Johnson went on to say that Kohr who was a marathon runner prior to that fateful day at Starbucks in January 2012 had to be hospitalized for surgery.



"He spent a week in the hospital just getting nutrients, just strong enough so he could have this surgery. He had a foot of his small intestine removed and Dr. [Charles] Barish will testify that it was the stress of this burn that caused this flare in his Crohn's disease," Johnson told jurors.



However, Starbucks' attorney, Tricia Derr, said in her opening statement, "We're talking about an extensive disease and an extensive process. And, ladies and gentlemen, we don't believe it had anything to do with a free cup of coffee," indicating Starbucks thinks the Crohn's flare-up was a coincidence.

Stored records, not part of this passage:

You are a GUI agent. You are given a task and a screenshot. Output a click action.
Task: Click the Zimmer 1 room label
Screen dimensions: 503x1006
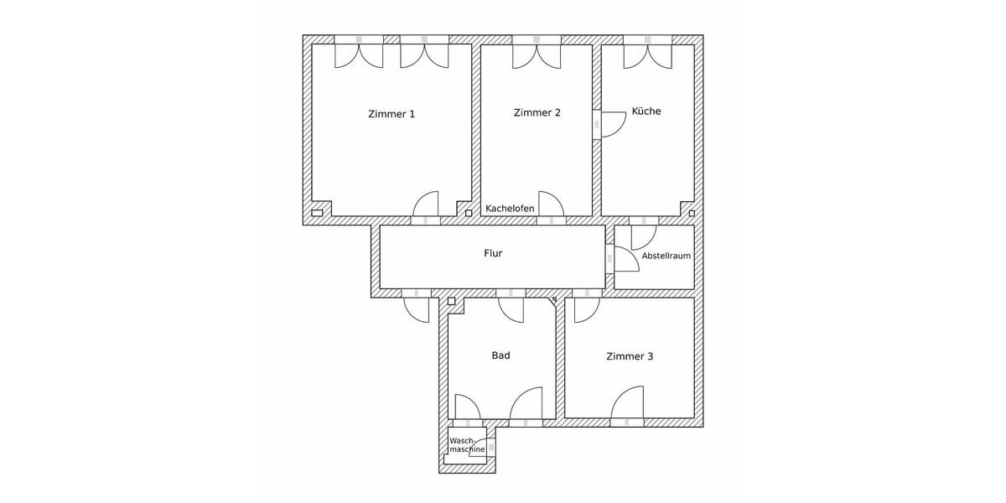(x=392, y=114)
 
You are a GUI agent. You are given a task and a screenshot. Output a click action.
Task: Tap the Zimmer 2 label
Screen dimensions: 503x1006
(x=537, y=112)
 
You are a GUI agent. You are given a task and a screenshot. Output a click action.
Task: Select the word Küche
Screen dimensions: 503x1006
(x=646, y=111)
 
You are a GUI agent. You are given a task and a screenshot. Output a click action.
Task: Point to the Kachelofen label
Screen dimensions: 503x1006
(x=510, y=209)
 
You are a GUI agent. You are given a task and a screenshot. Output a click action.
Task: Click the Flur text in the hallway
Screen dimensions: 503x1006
(x=493, y=253)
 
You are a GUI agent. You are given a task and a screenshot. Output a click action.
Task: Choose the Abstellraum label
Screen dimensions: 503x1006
(x=666, y=256)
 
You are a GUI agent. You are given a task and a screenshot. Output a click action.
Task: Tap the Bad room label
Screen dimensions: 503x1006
(x=500, y=355)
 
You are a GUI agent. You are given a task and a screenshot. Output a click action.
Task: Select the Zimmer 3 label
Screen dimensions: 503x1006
(x=630, y=356)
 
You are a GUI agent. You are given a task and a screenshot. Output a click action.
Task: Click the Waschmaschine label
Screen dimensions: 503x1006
(x=467, y=445)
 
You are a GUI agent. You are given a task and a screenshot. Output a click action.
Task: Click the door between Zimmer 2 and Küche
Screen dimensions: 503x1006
(x=609, y=123)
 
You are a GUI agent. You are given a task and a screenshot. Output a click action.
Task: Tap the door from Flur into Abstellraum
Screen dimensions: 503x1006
(x=625, y=259)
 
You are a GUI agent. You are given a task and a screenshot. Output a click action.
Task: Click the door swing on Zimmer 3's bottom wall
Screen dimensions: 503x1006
(x=627, y=403)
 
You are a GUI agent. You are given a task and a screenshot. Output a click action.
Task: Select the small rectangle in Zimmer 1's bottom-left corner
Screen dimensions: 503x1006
(x=317, y=213)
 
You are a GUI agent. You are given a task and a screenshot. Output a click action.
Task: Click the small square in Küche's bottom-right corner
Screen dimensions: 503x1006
(x=691, y=213)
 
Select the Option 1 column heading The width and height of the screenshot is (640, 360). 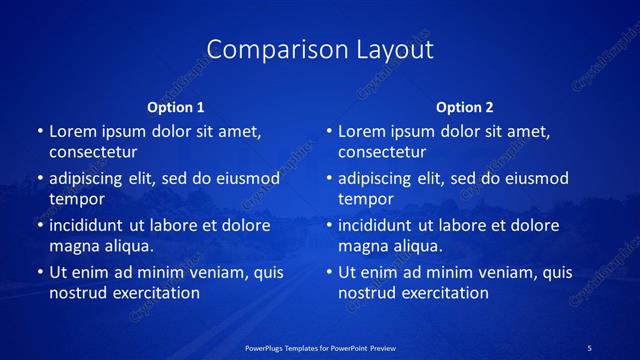pos(176,107)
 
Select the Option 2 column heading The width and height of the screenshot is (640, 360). pos(465,107)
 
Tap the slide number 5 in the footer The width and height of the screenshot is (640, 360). pos(589,348)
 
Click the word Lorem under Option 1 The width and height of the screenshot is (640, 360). pos(72,130)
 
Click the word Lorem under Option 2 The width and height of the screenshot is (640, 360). pos(361,130)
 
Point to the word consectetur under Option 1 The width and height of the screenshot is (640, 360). pos(93,152)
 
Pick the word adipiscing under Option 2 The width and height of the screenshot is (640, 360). pos(375,178)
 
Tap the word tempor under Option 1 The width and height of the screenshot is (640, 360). pos(77,199)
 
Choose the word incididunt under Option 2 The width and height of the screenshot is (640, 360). pos(376,225)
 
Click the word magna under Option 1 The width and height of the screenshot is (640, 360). pos(73,246)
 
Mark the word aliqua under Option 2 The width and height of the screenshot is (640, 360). pos(419,246)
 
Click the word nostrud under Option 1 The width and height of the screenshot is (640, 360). pos(78,293)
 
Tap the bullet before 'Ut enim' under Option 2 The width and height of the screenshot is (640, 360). pos(328,272)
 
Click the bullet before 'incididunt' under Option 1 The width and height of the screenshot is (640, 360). pos(39,225)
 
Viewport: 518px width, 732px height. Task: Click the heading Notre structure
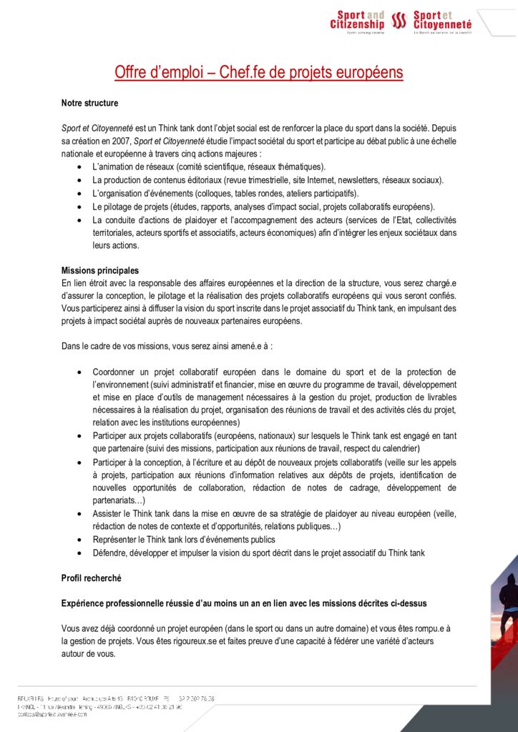(89, 104)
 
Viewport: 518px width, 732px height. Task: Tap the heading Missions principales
(100, 270)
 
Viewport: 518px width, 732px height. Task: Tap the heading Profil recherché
(91, 577)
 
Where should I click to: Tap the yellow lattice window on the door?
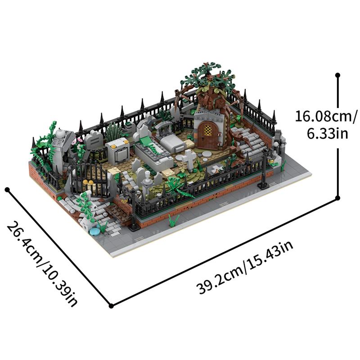[x=207, y=130]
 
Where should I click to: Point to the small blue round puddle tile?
[x=94, y=231]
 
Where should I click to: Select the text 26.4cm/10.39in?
[x=43, y=264]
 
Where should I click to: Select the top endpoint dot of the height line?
[x=338, y=75]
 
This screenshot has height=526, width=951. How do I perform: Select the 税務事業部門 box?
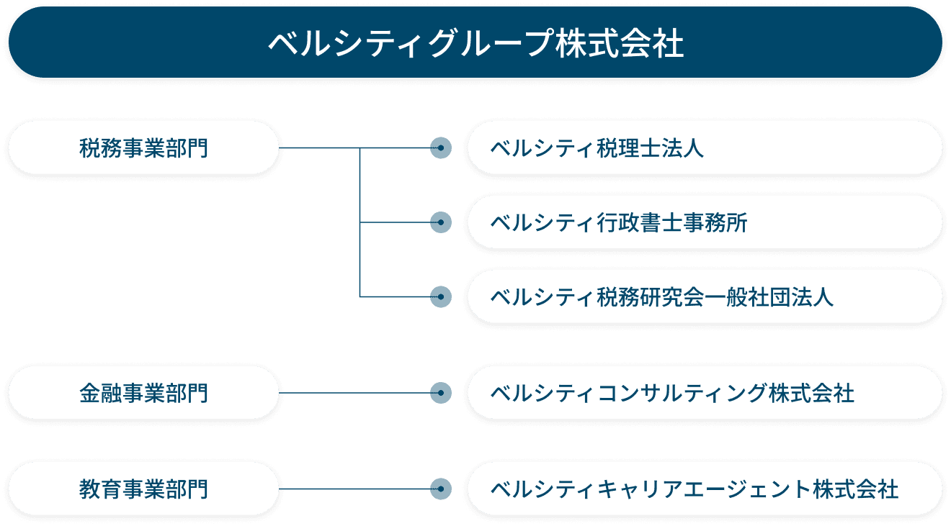[143, 148]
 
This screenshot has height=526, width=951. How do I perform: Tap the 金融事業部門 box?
[143, 393]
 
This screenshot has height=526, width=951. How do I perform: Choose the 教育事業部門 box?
[143, 489]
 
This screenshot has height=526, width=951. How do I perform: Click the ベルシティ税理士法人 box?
[705, 148]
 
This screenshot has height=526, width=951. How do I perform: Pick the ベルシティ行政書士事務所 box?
[705, 223]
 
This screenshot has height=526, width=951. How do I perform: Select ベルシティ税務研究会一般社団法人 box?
[705, 296]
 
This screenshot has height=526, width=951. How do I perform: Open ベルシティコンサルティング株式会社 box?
[705, 393]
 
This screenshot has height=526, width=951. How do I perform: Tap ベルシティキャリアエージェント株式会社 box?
[705, 489]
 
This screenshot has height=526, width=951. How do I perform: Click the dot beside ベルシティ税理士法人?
[440, 148]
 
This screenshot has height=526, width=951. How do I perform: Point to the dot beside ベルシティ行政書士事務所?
[440, 223]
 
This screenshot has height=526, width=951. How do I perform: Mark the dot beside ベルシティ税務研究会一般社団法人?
[440, 296]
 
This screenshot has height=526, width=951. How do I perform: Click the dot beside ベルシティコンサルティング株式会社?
[440, 393]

"I felt great prior to going to Starbucks in January 5, 2012," Kohr went on to tell jurors about his trip to the coffee shop on Peace Street in Raleigh.



He said he was running marathons and was in the best shape of his life. But when the Crohn's flared up his attorney said it hit so hard Kohr had to be hospitalized and have a foot of his small intestine removed.



"This strong, healthy, active, productive man became a shell of himself... crippling anxiety, crippling depression," Johnson told the jury.



Derr said, however, that Kohr's story about what happened had morphed and that another officer who was with him would testify to a different set of circumstances. She told jurors that in reality, "The lid popped off and scared him. And he jumped. And when he did something not so unusual happened. He knocked his coffee over."



Derr cited North Carolina law on contributory negligence and said people know if they spill hot coffee on themselves they can get burned.



Kohr noted in his testimony that even though Starbucks doesn't accept money from police officers for coffee he always put money equal to the price of a cup of coffee in Starbucks tip jar.



Kohr's testimony will continue Wednesday morning including cross-examination by Derr.